Photo by J.D. Andrews

Royal Princess has several kids’ lounges in addition to basketball courts, table tennis, and a minigolf course, all of which are hidden away on an upper deck.

With the pool claimed by the teens and tweens on my sailing, couples traveling without children gathered in the adults-only Retreat Pool. There, the six cabanas ($80 per day) that line the edge filled up quickly. So did the pleasantly quiet Sanctuary club, where — for $25 per day — you can claim a lounge chair with butler service, cucumber and citrus ice water, and access to a spa menu.

In the evenings, there are lots of choices — from karaoke to comedians, stage shows, and acrobats performing in the atrium (thrilling passengers at the coffee house and those on upper decks, who gather at the railings). 

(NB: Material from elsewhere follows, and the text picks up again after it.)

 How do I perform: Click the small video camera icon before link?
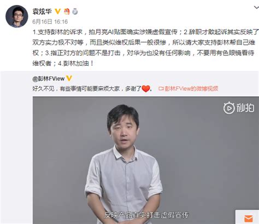pyautogui.click(x=161, y=89)
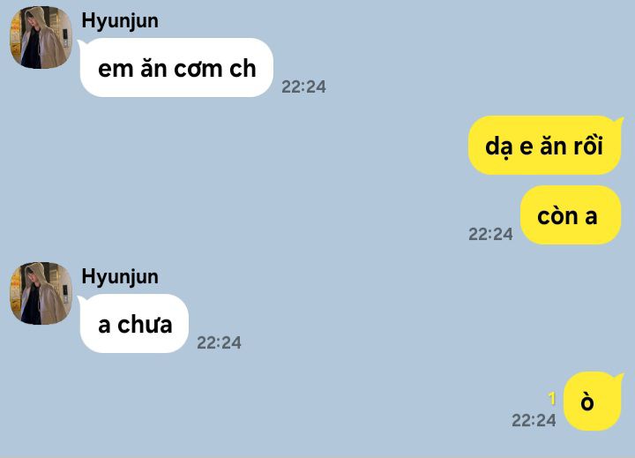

And, while on most nights of my sailing the dance club reportedly went to bed before midnight (as did I), the many cocktail lounges bustled before and after dinner. Of course, in the Mediterranean, shore excursions depart early, so this big, energetic ship is hopping once again well before 8 am.

Dining:

royal princess crab shack legs corn

A mixed bucket of steamed goodness at the Crab Shack
Photo by Sherri Eisenberg

Horizon Court – Who knew that the most pleasant surprise on the ship would be … the buffet? The menu changes every day, and expands upon what’s offered in the dining room. On my sailing, Italian night included burrata and mortadella. German night featured sausages, mustards, schnitzels, spaetzle, roasted pork, and sauerkraut.

Crown Grill – The steakhouse was a hit with many passengers, who seemed to enjoy the intimate, clubby atmosphere as much as the massive steaks and chops.

Sabatini’s – This Italian restaurant, which has long been the star on Princess ships, remains so on Royal Princess. Here, dinner starts with tender calamari or a savory artichoke soufflé, followed by lobster with risotto or a strip steak that surpasses even those in Crown Grill.

Alfredo’s Pizzeria – Easily the best Neopolitan pizza at sea, the pies at Alfredo’s were developed by a chef who trained in Naples.

Crab Shack – This new, Cajun-influenced concept takes over part of the Horizon buffet on several days each sailing. Although the New Orleans theme may feel out of place in Europe or the Caribbean, the menu is a seafood-lovers dream.

Tip: Stop in the specialty restaurants and ask for a coveted window table on the first day of your cruise, even if your reservation isn’t for a few days.

Insider Tip

Insider Tip: Another escape from crowds: the Enclave area in the spa stays open until 10 pm.